Quote the lines word for word, beginning with the very first line and continuing through the line that contains "UNITED (412, 44)".

◆ **RECORDED INFORMATION**
begin

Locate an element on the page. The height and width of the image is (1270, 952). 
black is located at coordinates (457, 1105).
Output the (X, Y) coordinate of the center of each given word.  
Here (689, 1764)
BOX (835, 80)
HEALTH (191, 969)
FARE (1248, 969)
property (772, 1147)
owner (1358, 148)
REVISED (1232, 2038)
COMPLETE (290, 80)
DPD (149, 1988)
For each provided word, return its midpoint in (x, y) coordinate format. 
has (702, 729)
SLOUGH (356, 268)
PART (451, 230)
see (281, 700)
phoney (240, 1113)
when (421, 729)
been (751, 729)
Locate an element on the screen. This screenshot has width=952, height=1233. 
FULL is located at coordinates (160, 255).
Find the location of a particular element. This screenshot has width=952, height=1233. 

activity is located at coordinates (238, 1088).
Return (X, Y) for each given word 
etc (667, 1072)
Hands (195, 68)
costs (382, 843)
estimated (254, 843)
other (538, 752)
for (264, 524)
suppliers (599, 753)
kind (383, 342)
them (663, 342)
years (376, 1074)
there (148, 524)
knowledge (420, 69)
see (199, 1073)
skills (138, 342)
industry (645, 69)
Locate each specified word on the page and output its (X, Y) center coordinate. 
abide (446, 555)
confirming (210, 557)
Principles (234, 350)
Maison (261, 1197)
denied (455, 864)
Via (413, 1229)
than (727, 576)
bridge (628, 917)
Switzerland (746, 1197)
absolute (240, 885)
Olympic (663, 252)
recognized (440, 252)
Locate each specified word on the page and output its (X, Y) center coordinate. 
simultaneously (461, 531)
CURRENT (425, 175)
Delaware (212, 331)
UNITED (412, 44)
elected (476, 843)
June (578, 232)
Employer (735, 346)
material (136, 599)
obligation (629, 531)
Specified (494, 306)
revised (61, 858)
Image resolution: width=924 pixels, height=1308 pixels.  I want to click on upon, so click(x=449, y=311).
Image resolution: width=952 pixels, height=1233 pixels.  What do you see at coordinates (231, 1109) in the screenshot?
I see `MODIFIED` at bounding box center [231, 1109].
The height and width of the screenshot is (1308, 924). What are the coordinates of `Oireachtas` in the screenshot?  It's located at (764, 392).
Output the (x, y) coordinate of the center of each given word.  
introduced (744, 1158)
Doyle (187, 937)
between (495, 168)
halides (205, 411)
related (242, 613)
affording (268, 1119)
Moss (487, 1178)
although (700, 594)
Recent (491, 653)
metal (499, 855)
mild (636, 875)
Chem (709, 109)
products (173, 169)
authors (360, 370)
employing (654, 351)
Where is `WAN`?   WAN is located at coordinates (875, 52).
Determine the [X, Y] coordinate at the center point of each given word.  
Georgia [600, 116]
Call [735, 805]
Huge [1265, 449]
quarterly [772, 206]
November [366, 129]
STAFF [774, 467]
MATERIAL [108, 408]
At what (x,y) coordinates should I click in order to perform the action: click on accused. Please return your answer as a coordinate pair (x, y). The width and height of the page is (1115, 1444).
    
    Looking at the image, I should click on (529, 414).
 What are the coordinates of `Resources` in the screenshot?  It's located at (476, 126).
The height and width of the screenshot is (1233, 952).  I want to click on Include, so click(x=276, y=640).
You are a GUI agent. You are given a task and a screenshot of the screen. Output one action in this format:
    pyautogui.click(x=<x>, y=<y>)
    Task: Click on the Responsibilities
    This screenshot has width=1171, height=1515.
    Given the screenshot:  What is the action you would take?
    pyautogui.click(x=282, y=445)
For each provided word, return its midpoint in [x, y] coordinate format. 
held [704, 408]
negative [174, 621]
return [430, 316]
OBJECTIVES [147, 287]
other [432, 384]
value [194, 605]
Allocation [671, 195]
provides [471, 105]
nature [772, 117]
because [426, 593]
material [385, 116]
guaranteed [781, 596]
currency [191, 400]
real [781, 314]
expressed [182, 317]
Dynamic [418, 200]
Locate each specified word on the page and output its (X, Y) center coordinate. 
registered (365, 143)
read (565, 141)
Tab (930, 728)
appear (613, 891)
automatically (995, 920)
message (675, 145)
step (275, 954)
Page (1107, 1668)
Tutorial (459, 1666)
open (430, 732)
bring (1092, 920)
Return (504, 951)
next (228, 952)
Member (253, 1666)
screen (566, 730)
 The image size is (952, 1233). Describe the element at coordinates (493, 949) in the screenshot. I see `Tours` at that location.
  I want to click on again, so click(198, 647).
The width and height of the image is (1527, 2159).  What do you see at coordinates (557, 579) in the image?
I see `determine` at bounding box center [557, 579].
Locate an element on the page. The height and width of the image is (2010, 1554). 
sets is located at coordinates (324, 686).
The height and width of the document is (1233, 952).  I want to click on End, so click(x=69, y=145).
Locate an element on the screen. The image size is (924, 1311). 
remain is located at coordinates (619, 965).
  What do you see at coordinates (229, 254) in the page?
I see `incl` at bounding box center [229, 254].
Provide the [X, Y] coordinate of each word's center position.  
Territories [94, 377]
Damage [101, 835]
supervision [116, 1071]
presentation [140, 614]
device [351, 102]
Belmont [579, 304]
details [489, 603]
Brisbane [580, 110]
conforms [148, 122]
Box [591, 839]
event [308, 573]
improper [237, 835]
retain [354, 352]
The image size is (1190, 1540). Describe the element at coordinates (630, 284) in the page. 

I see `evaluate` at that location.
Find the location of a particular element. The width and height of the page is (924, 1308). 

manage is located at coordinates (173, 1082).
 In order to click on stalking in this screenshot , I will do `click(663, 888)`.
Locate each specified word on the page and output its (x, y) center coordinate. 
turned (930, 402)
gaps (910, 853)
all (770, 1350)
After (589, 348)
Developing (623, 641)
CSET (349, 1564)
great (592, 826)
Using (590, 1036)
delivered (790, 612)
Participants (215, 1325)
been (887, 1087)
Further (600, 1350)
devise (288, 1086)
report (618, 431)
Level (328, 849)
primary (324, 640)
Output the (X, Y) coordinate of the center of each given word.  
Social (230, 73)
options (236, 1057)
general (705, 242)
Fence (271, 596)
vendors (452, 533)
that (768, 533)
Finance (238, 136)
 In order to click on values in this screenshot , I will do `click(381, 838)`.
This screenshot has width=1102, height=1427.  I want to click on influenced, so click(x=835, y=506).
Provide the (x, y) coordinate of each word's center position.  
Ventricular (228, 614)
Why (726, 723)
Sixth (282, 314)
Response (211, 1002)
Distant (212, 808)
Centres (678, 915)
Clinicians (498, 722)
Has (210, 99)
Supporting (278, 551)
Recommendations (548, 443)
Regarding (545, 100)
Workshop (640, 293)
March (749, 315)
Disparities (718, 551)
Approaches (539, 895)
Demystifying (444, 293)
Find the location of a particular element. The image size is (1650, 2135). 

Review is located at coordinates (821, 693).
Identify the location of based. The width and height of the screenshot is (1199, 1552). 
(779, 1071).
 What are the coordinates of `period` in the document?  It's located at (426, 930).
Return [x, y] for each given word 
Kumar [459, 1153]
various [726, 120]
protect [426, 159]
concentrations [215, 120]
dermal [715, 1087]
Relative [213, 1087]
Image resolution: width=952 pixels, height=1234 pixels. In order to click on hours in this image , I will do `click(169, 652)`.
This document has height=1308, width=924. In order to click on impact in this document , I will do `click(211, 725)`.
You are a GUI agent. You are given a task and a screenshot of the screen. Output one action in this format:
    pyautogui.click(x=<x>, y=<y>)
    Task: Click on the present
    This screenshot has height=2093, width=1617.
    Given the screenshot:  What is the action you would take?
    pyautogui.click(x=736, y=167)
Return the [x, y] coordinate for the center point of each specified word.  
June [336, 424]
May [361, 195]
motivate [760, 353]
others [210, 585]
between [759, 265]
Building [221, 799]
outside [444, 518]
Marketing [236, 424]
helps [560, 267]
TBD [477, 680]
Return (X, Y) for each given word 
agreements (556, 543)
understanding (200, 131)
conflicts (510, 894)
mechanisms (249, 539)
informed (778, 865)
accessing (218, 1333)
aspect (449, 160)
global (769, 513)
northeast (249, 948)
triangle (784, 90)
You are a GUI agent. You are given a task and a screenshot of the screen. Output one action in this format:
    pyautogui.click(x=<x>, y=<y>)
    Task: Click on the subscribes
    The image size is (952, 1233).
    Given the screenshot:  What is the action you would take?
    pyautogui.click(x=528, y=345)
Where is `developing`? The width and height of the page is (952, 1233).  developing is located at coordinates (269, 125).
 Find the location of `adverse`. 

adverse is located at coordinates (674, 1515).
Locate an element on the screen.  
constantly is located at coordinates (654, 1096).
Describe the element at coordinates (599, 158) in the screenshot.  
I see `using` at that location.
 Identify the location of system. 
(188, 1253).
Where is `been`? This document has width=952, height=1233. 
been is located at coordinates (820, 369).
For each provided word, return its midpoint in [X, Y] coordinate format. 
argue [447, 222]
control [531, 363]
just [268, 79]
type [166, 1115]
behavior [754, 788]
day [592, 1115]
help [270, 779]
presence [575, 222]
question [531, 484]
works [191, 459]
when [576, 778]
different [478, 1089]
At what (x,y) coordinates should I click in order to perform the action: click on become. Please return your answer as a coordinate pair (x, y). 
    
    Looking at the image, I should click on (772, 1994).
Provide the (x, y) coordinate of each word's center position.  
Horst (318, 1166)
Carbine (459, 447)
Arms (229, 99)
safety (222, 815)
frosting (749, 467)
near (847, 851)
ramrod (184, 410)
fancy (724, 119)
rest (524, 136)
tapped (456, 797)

end

◆ **REPLY**
Locate an element on the page. The height and width of the image is (1270, 952). 
black is located at coordinates (457, 1105).
Output the (X, Y) coordinate of the center of each given word.  
Here (689, 1764)
BOX (835, 80)
HEALTH (191, 969)
FARE (1248, 969)
property (772, 1147)
owner (1358, 148)
REVISED (1232, 2038)
COMPLETE (290, 80)
DPD (149, 1988)
For each provided word, return its midpoint in (x, y) coordinate format. 
has (702, 729)
SLOUGH (356, 268)
PART (451, 230)
see (281, 700)
phoney (240, 1113)
when (421, 729)
been (751, 729)
Locate an element on the screen. This screenshot has width=952, height=1233. 
FULL is located at coordinates (160, 255).
Find the location of a particular element. This screenshot has width=952, height=1233. 

activity is located at coordinates (238, 1088).
Return (X, Y) for each given word 
etc (667, 1072)
Hands (195, 68)
costs (382, 843)
estimated (254, 843)
other (538, 752)
for (264, 524)
suppliers (599, 753)
kind (383, 342)
them (663, 342)
years (376, 1074)
there (148, 524)
knowledge (420, 69)
see (199, 1073)
skills (138, 342)
industry (645, 69)
Locate each specified word on the page and output its (X, Y) center coordinate. 
abide (446, 555)
confirming (210, 557)
Principles (234, 350)
Maison (261, 1197)
denied (455, 864)
Via (413, 1229)
than (727, 576)
bridge (628, 917)
Switzerland (746, 1197)
absolute (240, 885)
Olympic (663, 252)
recognized (440, 252)
Locate each specified word on the page and output its (X, Y) center coordinate. 
simultaneously (461, 531)
CURRENT (425, 175)
Delaware (212, 331)
UNITED (412, 44)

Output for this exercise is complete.